Die Außenfassade des Rogers Place in Downtown Edmonton entlang der 104th Avenue gleicht einem Eishockey-Museum. Auf rund 50 Metern sind die großen Protagonisten der fünf Meistertitel zu sehen, die die Edmonton Oilers einst gewonnen haben. Ganz links Wayne Gretzky. Er hat den Mund weit aufgerissen und hievt den Stanley Cup über seinen verschwitzten Kopf. 1984 steht in blauen Zahlen daneben. Es war der Auftakt des erfolgreichsten Kapitels der Vereinsgeschichte. Auf Gretzky folgen Meistertrainer Glen Sather und Spieler wie Jari Kurri, Paul Coffey und Mark Messier – allesamt Legenden im nordamerikanischen Eishockey. Dazu die Jahreszahlen 1985, 1987, 1988, 1990. Edmonton war damals plötzlich nicht mehr nur eine für Öl bekannte Gegend, sondern auch Nordamerikas erste Eishockey-Adresse. Wayne Gretzky, “The Great One”, war hier zu Hause – und machte den Verein weit über die Grenzen des Kontinents hinaus berühmt.

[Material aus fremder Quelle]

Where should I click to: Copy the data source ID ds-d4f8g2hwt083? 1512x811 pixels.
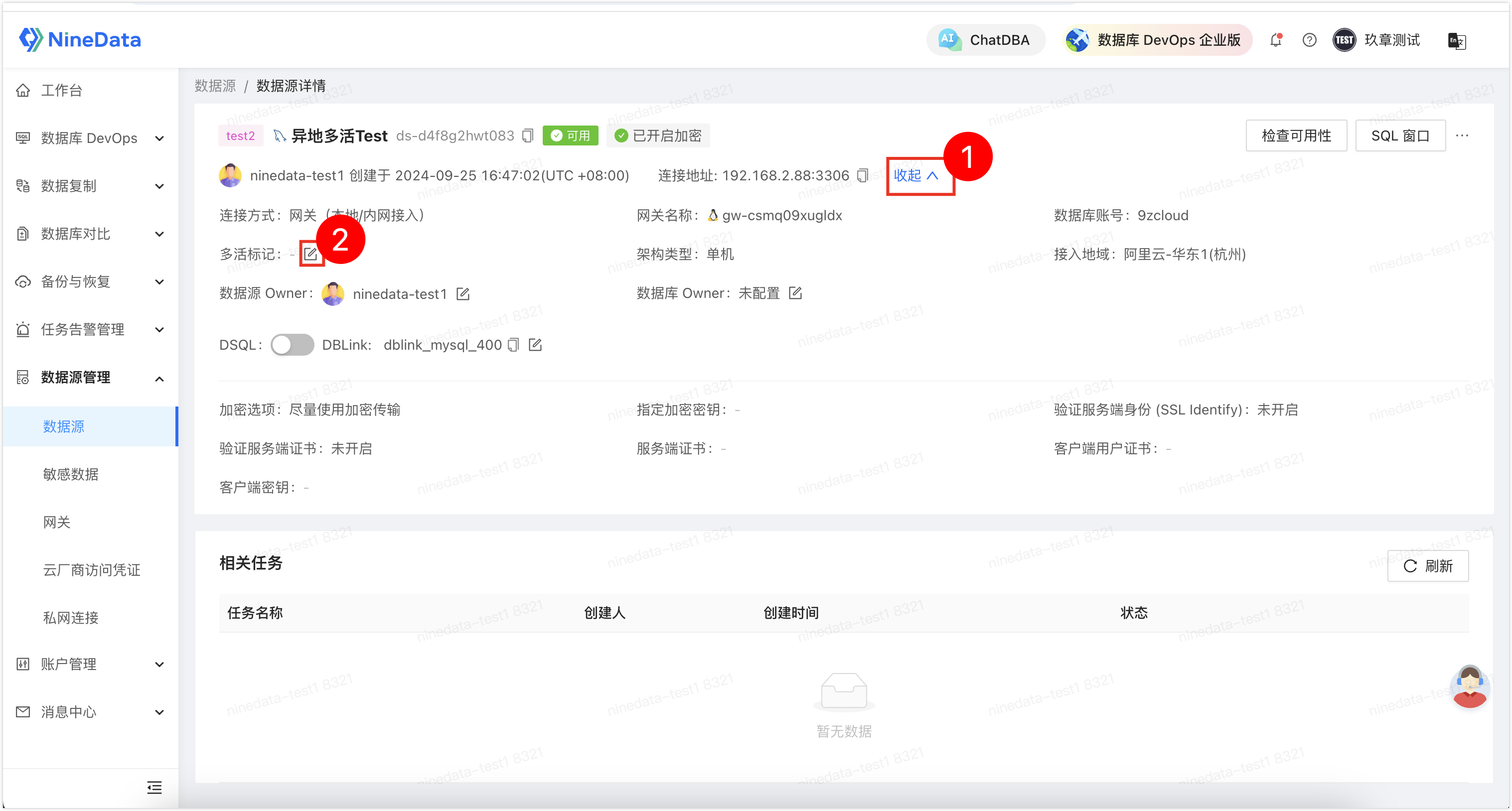527,136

Doch das ist mittlerweile lange her. Seit 1990 haben die Oilers nichts mehr gewonnen. Das lange Warten soll – so hoffen Verantwortliche und Fans gleichermaßen – bald vorbei sein. Und einem Deutschem ist dabei eine Hauptrolle zugedacht: Leon Draisaitl. Der 24-Jährige, dessen Vater Peter in den Achtzigern und Neunzigern einer der besten Profis in Deutschland war, spielt seit 2014 für die Oilers und ist mittlerweile neben Connor McDavid zum Star aufgestiegen.

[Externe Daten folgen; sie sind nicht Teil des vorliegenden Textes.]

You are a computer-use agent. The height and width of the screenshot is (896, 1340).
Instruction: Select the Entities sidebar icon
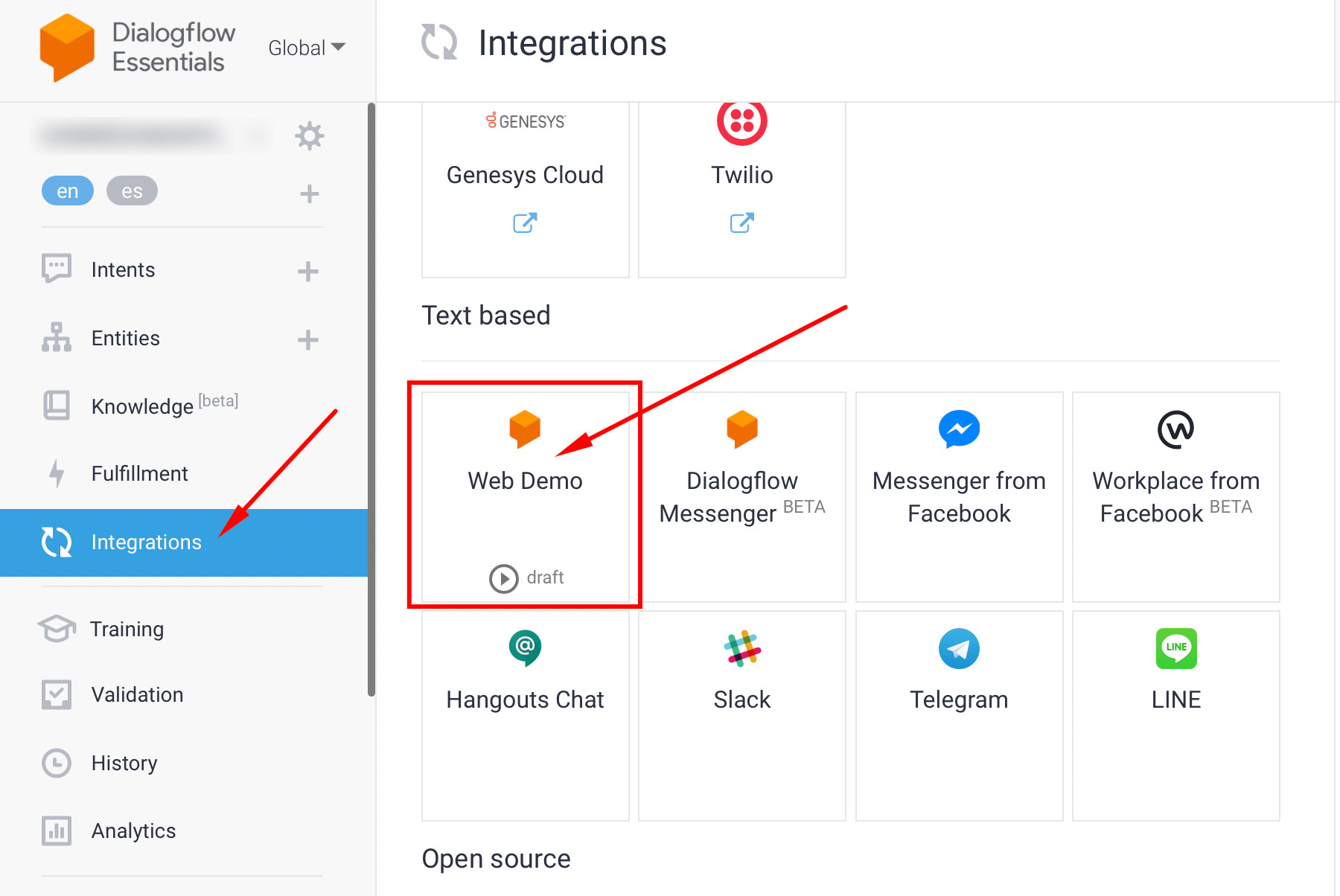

Blindes Verständnis mit McDavid

McDavid ist der Kapitän, 15 Monate jünger als sein deutscher Sturmkollege und so gut, dass er als “Jahrhundertspieler” oder auch “McJesus” bezeichnet wird. Wenn der Kölner und der Kanadier so richtig loslegen, könnten sie in der Arena auch das Licht ausschalten – die Pässe des einen würden trotzdem ganz genau beim anderen ankommen. Wie gefährlich das Duo sein kann, erlebt an diesem 14. November die Colorado Avalanche. Edmonton gewinnt 6:2. McDavid schießt drei Tore und bereitet drei weitere Treffer vor. Draisaitl gelingen sogar fünf Vorlagen. “Wir spielen seit Jahren zusammen, wissen genau, wo wir auf dem Eis sind”, sagt der Deutsche.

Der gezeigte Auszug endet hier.